Title and Author: Second Wind by Bill Russell (and collaborator Taylor Branch)
Genre: Autobiography
Theme: The famous Boston Celtics basketball star and player-coach tells his life story
Class type: Best for males, especially if a majority of them are African Americans

In the Dorchester program, we have used excerpts from this book for many years, in combination with our basic text, Frederick Douglass's Narrative of the Life of Frederick Douglass, An American Slave, along with other excerpts from Malcolm X's Autobiography, or sometimes from Booker T. Washington's Up From Slavery. Especially useful for comparison texts are passages in Russell's autobiography where he describes his childhood (his father, mother, grandfather - all heroic figures), his learning to read (and his discovery that "history can tell lies"), his first lessons in defending himself against bullying, and his realization as a teenager that who he was was "all right" and not lacking in inner worth.
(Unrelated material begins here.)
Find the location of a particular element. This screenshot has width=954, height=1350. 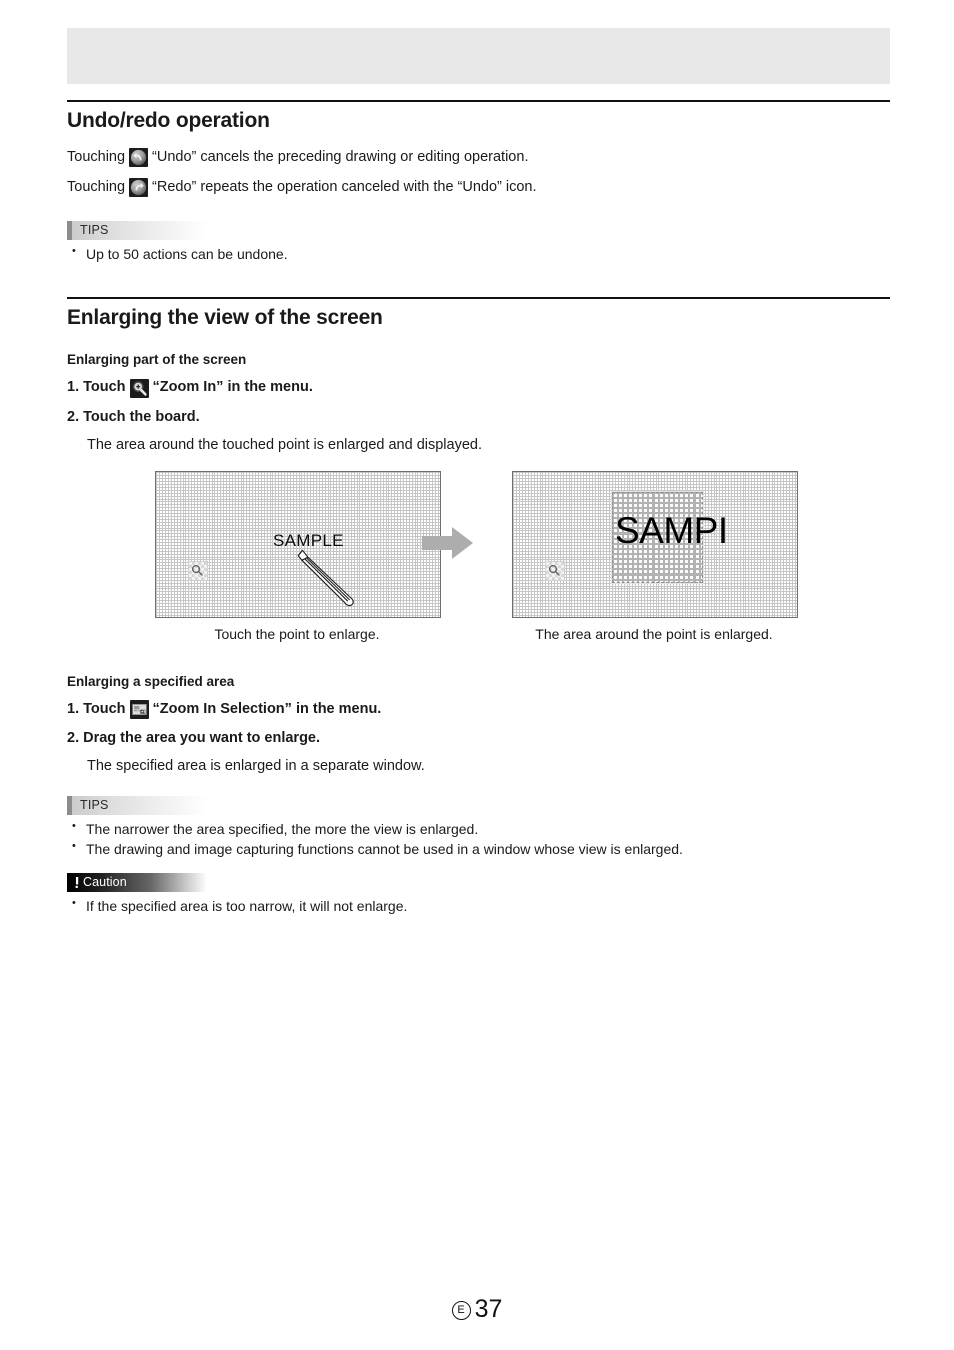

All of these are themes that appear in Douglass's Narrative as well.

Suggested questions:

How do people learn to face the things that life will demand?
Where do people get their courage, self-esteem, and righteousness?

Additional questions:

What role should a parent play in teaching?
What is society's responsibility for setting and enforcing educational standards?
Is the use of force necessary to make children learn?
Can a genuine desire to learn be encouraged through enforced attendance, assignments, etc.?

Writing prompt:

What role should a parent play in teaching children to face hardship and temptation? When is the use of force necessary to teach the difference between right and wrong? Can a genuine desire to be "good" be encouraged through force? What part does wealth or poverty play in a child's acquisition of courage, self-esteem, and righteousness?

Which is most important? Parental guidance? Institutions like church and school? Peer pressure? Home environment (poverty/wealth)?

Additional prompt:

In the readings for this week, we've seen several different views of how people learn what they need to know in life. Frederick Douglass, Booker T. Washington, and Malcolm X had to overcome great obstacles to achieve their skills as readers and writers. Bill Russell discovered that books can lie, and this helped him better understand himself and the world. Sometimes the most important lessons do not come in school and are not a matter of books or academic skills at all - as Muhammad Ali discovered in the gym.

But you always have to work hard for any lesson worth knowing.

What about you? What have you learned in your life that seems especially important? How did you learn it?